What the task requires =>
Lines to return, exactly: from the line with "Task: Click the search" to the line with "Given: Open the 5 Task link on Opel/Astra" in the entries below, both included.

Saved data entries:
=== Section Start ===

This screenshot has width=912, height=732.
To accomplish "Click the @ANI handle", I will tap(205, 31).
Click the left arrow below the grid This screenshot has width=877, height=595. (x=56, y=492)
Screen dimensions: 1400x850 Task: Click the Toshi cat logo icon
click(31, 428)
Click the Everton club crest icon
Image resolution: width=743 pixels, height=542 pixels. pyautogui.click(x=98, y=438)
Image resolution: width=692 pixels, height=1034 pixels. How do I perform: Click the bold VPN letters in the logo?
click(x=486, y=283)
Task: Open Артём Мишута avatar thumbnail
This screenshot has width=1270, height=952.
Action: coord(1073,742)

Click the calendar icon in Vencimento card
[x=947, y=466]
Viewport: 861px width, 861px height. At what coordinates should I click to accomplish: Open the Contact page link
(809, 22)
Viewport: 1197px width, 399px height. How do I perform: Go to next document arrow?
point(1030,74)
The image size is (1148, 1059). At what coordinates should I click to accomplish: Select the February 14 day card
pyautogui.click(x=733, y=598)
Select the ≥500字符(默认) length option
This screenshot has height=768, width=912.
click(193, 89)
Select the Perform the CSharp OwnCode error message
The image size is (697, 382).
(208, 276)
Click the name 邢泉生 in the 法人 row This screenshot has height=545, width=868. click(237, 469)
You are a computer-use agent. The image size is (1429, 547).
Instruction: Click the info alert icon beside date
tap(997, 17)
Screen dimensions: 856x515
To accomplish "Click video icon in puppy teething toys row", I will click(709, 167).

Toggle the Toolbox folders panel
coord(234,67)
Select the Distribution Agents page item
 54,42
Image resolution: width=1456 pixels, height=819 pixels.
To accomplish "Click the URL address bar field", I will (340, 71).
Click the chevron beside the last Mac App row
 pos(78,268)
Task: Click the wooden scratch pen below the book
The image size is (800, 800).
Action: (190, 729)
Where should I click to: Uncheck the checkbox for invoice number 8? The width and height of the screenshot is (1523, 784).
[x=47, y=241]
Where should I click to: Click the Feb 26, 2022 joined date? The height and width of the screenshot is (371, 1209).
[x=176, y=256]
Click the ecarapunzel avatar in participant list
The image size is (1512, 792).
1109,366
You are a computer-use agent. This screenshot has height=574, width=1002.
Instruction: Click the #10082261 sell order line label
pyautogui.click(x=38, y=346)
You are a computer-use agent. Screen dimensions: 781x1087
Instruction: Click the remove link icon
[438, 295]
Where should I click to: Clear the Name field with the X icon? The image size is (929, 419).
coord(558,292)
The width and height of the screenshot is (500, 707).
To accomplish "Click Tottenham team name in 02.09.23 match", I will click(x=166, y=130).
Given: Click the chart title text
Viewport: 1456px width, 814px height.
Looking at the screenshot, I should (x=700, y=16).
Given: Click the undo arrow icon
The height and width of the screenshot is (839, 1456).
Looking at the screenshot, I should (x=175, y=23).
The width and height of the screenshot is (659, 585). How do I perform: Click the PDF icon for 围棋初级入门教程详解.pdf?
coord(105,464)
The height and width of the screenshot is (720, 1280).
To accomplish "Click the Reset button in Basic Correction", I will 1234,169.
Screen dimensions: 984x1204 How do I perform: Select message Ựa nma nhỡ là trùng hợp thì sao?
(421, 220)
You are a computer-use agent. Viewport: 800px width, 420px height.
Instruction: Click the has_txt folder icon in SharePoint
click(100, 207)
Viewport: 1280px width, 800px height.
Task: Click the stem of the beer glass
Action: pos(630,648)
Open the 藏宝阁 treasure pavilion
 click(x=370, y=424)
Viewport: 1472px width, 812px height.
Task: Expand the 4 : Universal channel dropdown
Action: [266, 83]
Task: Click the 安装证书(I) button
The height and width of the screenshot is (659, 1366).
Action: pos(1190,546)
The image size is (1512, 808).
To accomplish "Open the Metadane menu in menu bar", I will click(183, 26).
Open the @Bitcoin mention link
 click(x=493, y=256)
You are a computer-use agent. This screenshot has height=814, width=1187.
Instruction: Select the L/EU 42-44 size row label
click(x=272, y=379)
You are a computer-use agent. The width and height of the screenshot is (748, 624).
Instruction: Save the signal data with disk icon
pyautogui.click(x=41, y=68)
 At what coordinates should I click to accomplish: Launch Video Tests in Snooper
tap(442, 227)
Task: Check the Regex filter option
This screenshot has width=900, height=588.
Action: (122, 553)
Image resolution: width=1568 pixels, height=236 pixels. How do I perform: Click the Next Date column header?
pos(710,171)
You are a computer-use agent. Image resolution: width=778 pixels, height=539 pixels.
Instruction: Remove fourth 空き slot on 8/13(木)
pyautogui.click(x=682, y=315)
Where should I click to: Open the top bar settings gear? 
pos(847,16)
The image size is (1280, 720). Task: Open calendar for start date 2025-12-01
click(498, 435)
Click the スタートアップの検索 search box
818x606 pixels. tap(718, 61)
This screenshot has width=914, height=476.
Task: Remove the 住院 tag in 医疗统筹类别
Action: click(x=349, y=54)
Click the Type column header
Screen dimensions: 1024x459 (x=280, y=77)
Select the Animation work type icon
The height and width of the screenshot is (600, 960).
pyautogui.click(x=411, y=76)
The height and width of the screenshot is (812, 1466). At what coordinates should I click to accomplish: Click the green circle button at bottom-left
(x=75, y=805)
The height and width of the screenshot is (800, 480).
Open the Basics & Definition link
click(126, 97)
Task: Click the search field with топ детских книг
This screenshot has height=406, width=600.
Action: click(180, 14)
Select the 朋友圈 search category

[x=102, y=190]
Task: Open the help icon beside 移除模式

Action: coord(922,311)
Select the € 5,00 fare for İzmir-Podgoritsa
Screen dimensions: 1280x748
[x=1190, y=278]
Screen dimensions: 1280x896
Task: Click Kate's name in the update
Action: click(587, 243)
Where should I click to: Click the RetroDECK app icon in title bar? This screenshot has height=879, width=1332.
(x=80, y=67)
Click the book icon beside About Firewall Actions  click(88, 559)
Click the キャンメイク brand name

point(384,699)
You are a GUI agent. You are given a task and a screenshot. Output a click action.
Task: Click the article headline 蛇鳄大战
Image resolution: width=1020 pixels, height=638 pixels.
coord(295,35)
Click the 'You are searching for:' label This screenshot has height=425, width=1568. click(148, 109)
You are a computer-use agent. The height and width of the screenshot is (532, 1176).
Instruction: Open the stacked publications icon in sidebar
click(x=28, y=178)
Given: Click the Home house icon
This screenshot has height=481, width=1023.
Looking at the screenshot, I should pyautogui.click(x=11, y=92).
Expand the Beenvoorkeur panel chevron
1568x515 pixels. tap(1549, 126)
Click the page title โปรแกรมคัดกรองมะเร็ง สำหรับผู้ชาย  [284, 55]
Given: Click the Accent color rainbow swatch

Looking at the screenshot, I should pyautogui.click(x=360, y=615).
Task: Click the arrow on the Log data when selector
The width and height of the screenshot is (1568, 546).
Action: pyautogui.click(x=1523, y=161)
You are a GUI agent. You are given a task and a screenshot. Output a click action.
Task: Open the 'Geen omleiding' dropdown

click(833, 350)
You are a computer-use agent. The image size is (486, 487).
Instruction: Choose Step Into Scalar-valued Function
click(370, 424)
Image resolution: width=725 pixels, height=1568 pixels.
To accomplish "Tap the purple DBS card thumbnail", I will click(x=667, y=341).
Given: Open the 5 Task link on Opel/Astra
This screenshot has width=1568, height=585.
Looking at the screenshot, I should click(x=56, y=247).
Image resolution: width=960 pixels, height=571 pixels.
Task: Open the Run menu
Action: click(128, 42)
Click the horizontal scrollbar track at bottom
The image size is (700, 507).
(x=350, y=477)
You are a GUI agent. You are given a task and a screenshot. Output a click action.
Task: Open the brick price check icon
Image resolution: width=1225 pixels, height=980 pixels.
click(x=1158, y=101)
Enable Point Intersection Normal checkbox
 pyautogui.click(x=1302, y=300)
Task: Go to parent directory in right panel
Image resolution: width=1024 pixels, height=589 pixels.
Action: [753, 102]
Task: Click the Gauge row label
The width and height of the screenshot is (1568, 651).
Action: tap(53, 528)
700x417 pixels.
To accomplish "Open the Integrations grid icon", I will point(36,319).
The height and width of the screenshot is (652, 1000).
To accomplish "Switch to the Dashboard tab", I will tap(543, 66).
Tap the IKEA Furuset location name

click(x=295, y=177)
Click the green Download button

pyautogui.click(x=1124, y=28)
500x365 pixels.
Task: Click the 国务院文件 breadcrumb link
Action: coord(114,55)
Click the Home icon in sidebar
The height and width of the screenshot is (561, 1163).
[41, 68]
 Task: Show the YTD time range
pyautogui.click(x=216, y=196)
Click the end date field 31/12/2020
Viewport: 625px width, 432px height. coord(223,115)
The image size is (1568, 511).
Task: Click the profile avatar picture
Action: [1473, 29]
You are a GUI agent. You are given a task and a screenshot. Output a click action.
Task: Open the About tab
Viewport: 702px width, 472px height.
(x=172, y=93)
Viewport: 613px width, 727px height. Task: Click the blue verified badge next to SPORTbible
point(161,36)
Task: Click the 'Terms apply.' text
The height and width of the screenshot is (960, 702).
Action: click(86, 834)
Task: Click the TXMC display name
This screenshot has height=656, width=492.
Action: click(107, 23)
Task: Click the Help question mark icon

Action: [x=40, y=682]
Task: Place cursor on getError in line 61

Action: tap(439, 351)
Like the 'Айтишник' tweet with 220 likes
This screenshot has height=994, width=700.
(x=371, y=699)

=== Section End ===

Exercise answer =>
Task: Click the search field with топ детских книг
This screenshot has height=406, width=600.
Action: click(180, 14)
Select the 朋友圈 search category

[x=102, y=190]
Task: Open the help icon beside 移除模式

Action: coord(922,311)
Select the € 5,00 fare for İzmir-Podgoritsa
Screen dimensions: 1280x748
[x=1190, y=278]
Screen dimensions: 1280x896
Task: Click Kate's name in the update
Action: click(587, 243)
Where should I click to: Click the RetroDECK app icon in title bar? This screenshot has height=879, width=1332.
(x=80, y=67)
Click the book icon beside About Firewall Actions  click(88, 559)
Click the キャンメイク brand name

point(384,699)
You are a GUI agent. You are given a task and a screenshot. Output a click action.
Task: Click the article headline 蛇鳄大战
Image resolution: width=1020 pixels, height=638 pixels.
coord(295,35)
Click the 'You are searching for:' label This screenshot has height=425, width=1568. click(148, 109)
You are a computer-use agent. The height and width of the screenshot is (532, 1176).
Instruction: Open the stacked publications icon in sidebar
click(x=28, y=178)
Given: Click the Home house icon
This screenshot has height=481, width=1023.
Looking at the screenshot, I should pyautogui.click(x=11, y=92).
Expand the Beenvoorkeur panel chevron
1568x515 pixels. tap(1549, 126)
Click the page title โปรแกรมคัดกรองมะเร็ง สำหรับผู้ชาย  [284, 55]
Given: Click the Accent color rainbow swatch

Looking at the screenshot, I should pyautogui.click(x=360, y=615).
Task: Click the arrow on the Log data when selector
The width and height of the screenshot is (1568, 546).
Action: pyautogui.click(x=1523, y=161)
You are a GUI agent. You are given a task and a screenshot. Output a click action.
Task: Open the 'Geen omleiding' dropdown

click(833, 350)
You are a computer-use agent. The image size is (486, 487).
Instruction: Choose Step Into Scalar-valued Function
click(370, 424)
Image resolution: width=725 pixels, height=1568 pixels.
To accomplish "Tap the purple DBS card thumbnail", I will click(x=667, y=341).
Given: Open the 5 Task link on Opel/Astra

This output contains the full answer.